Blaming George W. Bush’s stint as governor for Texas’s present problems? Was global warming really responsible for California’s wildfires? How about too many people living surrounded by poorly managed scrub? How do they explain California wildfires before electricity was in use and before human-induced global warming was conceivably a cause? And is it only the South that builds natural gas power generation with the structure used in Texas? Or are such plants in California, Arizona, and New Mexico built in a similar manner?

I will merely point out that we are likely to be increasingly dependent on abundant, reliable electricity rather than less. That is especially true if the Biden Administration’s visions of a U. S. less dependent on coal and oil is to be achieved. Private providers are unlikely to provide the necessary resiliency and redundancy. The economics just weighs against it.

When most think of “infrastructure” they mean our transportation grid but that is not the only infrastructure grid in the United States. There are also the telecommunications grid, the sewer systems, and the power grid. Increasingly, when we say “infrastructure” we should mean the power grid.

4 comments… add one
  • CuriousOnlooker Link

    Something to think about; what should be the Federal role in improving the grid.

    California and Texas have good arguments they need investment — by their State governments.

    Remember, Texas’s grid is mostly separated from the rest of the country because Texas wanted to keep the Federal government from regulating it. California isn’t asking for more electricity from out of State; its problem is in large part due to lack of maintenance and bad forestry practices.

  • California isn’t asking for more electricity from out of State; its problem is in large part due to lack of maintenance and bad forestry practices.

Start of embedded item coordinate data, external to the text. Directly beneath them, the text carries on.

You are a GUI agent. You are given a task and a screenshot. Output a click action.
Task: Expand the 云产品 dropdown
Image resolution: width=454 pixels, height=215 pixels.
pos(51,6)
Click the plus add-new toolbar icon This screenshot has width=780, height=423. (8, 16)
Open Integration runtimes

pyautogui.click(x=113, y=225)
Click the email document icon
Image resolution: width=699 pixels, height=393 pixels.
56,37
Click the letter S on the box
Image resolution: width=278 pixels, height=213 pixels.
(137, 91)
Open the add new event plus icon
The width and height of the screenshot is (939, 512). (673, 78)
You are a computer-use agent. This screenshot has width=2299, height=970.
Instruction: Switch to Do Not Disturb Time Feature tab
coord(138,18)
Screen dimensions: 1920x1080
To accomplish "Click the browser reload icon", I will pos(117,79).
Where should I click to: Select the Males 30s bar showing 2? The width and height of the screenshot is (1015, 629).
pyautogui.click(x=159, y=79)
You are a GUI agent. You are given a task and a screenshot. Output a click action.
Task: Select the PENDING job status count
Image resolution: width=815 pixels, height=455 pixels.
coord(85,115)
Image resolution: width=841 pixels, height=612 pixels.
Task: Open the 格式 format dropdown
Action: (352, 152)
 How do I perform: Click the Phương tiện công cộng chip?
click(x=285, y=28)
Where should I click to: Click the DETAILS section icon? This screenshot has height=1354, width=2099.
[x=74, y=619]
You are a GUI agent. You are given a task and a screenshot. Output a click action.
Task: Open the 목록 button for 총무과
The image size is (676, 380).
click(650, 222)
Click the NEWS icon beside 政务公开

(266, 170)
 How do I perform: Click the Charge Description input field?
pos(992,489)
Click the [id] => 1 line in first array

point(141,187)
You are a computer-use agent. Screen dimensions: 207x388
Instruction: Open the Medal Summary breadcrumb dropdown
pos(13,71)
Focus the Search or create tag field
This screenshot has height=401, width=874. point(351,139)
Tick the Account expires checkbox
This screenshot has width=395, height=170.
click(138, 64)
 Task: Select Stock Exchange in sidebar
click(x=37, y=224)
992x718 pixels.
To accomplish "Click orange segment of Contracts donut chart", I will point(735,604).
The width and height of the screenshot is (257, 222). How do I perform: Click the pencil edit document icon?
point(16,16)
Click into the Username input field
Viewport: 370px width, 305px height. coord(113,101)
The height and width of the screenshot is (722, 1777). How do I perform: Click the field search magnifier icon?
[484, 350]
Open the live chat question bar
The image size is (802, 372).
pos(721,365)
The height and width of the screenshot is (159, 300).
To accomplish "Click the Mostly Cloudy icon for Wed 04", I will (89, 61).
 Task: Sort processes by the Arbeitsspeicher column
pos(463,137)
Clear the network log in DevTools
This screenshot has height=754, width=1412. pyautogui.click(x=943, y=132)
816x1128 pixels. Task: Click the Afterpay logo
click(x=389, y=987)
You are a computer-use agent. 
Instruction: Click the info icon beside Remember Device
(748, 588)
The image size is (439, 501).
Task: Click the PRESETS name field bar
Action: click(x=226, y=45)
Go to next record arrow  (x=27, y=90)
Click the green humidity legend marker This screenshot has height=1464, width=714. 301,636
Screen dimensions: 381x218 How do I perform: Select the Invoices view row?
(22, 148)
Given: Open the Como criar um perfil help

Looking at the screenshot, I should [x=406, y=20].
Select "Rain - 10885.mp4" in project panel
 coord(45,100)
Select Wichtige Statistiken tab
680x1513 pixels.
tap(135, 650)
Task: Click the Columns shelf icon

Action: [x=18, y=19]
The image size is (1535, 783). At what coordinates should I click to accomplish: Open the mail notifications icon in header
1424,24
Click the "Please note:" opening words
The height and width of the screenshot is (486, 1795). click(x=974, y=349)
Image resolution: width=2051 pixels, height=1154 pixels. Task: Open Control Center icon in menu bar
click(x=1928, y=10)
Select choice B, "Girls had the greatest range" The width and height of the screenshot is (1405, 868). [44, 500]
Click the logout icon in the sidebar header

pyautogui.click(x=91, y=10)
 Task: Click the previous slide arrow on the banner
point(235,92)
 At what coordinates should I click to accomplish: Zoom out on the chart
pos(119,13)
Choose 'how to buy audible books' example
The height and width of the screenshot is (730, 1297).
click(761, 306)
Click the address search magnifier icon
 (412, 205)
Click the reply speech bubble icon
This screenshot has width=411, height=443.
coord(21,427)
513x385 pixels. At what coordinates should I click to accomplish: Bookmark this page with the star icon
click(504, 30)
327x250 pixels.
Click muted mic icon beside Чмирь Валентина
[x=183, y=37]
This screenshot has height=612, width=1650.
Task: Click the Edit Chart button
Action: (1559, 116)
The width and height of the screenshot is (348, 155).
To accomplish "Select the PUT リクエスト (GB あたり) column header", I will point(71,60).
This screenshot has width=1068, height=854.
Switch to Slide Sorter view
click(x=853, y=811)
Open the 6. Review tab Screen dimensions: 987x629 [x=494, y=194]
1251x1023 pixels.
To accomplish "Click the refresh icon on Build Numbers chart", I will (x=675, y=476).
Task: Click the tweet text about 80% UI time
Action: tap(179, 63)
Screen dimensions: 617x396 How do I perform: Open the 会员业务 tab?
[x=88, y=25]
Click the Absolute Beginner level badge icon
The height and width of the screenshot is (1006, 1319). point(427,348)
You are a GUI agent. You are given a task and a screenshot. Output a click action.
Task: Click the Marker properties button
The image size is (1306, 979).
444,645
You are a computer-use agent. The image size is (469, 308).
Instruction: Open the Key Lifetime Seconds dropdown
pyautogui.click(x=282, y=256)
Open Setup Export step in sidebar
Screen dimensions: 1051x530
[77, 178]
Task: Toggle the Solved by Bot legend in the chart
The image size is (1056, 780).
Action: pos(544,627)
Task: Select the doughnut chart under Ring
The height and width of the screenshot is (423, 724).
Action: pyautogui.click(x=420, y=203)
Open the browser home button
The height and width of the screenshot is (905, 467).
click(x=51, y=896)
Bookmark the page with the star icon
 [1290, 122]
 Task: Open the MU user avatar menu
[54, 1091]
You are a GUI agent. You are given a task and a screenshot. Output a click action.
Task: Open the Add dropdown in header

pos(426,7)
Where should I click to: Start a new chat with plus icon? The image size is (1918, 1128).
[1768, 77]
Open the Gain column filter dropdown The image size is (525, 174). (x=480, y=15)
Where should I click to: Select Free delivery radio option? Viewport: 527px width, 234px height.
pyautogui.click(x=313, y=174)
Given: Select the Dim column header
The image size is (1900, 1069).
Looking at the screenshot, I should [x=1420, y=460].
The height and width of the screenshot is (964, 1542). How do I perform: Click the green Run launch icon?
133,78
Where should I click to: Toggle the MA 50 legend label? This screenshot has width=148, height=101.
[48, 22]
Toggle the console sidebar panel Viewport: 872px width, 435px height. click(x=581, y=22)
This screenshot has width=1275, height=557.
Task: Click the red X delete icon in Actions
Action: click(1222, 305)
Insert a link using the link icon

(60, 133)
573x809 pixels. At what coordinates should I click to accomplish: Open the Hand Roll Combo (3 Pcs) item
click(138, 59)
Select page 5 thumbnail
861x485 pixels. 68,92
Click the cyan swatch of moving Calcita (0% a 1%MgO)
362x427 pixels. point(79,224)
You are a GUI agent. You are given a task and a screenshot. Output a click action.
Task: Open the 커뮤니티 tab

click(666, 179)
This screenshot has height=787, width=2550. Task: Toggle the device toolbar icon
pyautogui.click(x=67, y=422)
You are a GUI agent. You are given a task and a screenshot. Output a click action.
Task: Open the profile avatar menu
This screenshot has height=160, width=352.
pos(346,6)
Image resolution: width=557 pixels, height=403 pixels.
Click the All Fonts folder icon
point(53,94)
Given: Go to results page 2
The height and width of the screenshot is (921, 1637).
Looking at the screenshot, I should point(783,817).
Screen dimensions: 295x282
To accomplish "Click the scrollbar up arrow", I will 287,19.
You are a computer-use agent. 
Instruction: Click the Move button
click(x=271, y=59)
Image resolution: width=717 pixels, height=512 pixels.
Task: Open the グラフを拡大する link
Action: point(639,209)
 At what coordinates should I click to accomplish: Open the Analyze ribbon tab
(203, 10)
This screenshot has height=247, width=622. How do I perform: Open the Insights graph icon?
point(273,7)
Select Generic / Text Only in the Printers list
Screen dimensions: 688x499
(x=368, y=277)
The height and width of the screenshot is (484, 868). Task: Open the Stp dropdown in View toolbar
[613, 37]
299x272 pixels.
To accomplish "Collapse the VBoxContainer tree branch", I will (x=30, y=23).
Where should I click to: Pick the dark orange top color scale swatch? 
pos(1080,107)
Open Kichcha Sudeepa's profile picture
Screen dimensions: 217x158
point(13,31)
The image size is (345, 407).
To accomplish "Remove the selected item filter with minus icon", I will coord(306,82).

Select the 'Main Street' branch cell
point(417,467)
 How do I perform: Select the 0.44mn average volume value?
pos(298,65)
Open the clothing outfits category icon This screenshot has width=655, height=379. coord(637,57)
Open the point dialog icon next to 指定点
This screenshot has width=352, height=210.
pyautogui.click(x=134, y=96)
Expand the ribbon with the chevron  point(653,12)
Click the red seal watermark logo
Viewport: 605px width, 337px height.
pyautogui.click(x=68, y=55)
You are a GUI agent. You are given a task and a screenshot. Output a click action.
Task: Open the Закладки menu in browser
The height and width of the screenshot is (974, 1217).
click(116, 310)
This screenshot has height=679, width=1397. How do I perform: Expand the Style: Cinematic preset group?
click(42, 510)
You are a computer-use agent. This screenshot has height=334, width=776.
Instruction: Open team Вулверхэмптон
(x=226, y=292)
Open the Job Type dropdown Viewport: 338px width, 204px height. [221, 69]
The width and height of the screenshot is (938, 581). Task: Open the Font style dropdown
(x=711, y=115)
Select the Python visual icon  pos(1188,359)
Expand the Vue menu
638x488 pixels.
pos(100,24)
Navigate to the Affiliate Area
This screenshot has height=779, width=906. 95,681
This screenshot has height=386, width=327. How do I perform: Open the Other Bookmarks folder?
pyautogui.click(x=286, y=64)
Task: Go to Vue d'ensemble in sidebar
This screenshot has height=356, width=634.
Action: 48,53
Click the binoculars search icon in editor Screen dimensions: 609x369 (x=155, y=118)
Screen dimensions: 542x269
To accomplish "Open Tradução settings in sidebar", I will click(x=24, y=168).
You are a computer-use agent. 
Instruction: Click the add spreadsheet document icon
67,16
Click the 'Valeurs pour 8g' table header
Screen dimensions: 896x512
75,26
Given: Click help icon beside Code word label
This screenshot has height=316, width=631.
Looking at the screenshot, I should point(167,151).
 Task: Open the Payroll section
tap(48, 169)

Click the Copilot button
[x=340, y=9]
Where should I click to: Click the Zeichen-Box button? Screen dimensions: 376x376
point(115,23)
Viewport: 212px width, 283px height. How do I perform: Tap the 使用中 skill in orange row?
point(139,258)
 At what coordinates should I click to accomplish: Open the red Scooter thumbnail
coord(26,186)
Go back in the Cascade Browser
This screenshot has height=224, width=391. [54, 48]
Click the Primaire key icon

    I agree with the second clause in that sentence but not with the first. California presently gets 30% of its energy from out-of-state. If it doesn’t want to generate more of its own power (natural gas would be the better choice for California for seismic reasons) and it wants to increase the number of EVs, that implies it wants to get more of its energy from out-of-state.

  • Drew Link
  • Grey Shambler Link

    Pacific Gas and Electric has known for years that their 85 year old lines had not been maintained or forest cleared back.
    Start today and the clearing could be done in ten years.
    But it’s not even clear that that can be done without an environmental impact study.
    Always forward looking, San Francisco response was to ban natural gas in new construction.
    Given politics in California, this is a complete catch-22, a box canyon, a dead end.
    There will be no power grid infrastructure upgrade there.